>> start

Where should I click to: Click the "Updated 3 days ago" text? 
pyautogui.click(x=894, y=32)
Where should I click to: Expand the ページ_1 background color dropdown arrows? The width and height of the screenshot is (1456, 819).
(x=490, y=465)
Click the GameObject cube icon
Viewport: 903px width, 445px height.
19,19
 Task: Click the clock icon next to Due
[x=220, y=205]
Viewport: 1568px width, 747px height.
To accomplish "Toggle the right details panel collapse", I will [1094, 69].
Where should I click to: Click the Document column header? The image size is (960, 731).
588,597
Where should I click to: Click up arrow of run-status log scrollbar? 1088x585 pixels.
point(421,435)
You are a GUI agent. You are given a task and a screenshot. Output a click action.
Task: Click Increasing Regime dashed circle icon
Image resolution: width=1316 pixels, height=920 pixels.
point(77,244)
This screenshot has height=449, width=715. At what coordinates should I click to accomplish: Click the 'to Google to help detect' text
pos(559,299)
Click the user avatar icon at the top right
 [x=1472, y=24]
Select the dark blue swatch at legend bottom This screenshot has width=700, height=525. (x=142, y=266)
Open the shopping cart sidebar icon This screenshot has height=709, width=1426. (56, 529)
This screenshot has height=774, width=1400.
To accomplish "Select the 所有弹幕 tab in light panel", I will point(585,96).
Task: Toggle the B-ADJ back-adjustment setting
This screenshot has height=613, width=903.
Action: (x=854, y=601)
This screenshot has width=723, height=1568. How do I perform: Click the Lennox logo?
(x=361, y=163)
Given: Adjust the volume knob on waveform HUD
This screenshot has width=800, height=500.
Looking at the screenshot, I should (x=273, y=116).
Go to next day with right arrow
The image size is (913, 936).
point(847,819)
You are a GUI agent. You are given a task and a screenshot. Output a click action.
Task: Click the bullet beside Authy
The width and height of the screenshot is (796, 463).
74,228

>> end

Which lines above contain the string "point", with case counting? Return each of those lines in full.

Response to the exercise>
point(421,435)
point(77,244)
To accomplish "Select the 所有弹幕 tab in light panel", I will point(585,96).
point(847,819)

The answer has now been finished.